* [The problem] Count the lines in the data below that have "computer" in them, and reply with only that number.

* [Input data]

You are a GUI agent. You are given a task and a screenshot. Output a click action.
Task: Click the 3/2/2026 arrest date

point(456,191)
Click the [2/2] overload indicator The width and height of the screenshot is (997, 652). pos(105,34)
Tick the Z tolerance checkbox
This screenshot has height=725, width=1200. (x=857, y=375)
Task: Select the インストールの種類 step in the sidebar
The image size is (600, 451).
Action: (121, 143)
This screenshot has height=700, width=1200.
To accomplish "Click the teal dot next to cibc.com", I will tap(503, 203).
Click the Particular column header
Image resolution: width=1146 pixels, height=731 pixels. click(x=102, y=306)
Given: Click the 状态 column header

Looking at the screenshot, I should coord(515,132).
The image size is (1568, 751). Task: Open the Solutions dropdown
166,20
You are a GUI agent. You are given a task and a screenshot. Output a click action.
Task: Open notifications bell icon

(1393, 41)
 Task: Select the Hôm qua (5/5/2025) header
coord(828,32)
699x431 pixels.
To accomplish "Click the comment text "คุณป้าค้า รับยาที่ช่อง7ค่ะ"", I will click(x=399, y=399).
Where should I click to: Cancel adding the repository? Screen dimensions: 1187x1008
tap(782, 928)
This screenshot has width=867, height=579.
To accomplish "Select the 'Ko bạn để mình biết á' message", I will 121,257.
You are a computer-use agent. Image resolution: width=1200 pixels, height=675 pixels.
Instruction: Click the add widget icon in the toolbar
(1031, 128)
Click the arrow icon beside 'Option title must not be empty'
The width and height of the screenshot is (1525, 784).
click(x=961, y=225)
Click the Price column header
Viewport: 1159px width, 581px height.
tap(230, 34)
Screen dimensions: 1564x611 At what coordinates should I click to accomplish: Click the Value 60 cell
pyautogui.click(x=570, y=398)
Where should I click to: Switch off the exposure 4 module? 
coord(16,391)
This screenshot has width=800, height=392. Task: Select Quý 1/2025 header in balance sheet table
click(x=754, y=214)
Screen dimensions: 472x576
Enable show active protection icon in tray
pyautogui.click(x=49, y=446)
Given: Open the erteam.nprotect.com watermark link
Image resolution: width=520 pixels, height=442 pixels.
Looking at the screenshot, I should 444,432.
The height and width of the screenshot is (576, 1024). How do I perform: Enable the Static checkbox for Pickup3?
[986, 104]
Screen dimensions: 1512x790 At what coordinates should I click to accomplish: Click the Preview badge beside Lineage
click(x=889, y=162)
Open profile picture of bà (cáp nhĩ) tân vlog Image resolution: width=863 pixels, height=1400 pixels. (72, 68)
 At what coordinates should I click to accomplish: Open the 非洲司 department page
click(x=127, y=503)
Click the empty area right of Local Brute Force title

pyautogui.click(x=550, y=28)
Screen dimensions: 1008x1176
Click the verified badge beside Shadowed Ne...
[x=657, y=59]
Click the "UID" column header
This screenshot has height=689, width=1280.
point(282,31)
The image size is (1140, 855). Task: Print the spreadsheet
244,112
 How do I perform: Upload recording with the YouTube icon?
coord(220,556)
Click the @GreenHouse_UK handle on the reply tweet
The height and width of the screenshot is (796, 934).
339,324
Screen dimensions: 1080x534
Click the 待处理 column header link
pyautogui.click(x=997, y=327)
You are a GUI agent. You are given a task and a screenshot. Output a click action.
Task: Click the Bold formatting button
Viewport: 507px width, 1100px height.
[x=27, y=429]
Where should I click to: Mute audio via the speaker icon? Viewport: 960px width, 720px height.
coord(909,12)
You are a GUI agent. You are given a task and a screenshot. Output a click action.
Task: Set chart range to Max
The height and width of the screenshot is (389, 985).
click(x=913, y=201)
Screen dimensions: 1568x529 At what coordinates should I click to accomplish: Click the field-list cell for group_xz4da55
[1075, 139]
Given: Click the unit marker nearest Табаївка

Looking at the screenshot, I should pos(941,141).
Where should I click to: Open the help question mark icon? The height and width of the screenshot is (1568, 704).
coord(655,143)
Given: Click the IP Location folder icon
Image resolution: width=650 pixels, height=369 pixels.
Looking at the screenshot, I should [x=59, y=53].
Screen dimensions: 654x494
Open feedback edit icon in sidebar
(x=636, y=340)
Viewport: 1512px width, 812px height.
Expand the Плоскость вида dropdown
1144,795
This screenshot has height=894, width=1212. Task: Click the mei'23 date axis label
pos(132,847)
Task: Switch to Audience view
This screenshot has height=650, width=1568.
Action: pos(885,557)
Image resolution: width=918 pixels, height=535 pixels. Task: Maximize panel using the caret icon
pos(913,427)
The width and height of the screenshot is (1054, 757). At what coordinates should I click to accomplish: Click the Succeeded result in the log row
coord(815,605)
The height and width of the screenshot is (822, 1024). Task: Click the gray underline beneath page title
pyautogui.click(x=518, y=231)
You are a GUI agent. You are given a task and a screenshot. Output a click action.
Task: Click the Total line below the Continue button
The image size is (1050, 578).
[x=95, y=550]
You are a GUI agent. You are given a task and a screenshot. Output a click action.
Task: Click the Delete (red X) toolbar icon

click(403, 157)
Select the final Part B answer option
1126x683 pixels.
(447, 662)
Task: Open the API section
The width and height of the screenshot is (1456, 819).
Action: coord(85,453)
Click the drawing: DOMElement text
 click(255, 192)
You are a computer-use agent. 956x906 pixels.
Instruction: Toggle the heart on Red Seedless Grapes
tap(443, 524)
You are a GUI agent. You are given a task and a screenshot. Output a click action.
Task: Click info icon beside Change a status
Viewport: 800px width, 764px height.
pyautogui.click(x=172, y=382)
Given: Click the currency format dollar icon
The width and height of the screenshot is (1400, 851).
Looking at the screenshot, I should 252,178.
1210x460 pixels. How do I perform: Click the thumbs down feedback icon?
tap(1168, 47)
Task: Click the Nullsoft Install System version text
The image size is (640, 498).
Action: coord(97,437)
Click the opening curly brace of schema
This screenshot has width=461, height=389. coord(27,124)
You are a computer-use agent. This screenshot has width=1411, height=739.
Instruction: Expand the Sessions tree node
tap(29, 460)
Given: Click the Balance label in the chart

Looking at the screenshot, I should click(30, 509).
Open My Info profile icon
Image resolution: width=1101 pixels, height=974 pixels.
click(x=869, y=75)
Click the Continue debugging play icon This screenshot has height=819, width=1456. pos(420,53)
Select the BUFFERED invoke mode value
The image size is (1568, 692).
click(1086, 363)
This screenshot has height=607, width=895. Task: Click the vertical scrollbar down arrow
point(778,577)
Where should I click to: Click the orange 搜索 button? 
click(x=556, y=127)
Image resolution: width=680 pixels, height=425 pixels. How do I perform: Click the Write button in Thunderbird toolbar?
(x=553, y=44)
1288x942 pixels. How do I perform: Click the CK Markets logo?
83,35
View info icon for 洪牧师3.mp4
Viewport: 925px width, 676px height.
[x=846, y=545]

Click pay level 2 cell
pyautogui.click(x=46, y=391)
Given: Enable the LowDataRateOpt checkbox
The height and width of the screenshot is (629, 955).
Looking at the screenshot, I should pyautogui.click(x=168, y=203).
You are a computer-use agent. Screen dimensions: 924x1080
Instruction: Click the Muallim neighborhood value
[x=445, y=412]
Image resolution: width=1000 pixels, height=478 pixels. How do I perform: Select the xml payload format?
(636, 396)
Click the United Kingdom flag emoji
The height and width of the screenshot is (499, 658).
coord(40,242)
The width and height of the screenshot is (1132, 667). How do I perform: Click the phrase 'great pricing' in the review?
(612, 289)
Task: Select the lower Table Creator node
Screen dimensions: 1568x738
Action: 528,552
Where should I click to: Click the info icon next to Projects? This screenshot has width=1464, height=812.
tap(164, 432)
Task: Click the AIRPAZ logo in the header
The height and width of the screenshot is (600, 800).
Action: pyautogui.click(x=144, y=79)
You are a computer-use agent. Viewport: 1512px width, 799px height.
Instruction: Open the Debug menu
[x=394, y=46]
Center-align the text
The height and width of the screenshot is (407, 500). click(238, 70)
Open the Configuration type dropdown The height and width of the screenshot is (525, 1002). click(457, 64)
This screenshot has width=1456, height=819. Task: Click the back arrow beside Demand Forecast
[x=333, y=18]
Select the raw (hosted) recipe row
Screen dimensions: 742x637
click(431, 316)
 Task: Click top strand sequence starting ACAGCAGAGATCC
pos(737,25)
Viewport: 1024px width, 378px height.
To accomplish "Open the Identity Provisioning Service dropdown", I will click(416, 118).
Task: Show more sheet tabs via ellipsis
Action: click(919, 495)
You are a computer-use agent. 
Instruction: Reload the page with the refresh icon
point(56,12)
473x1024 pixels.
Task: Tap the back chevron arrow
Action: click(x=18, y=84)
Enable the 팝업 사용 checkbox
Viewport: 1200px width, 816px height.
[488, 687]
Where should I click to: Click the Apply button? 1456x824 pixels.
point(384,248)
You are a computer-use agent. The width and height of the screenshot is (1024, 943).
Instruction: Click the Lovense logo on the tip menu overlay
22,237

* [Response area] 7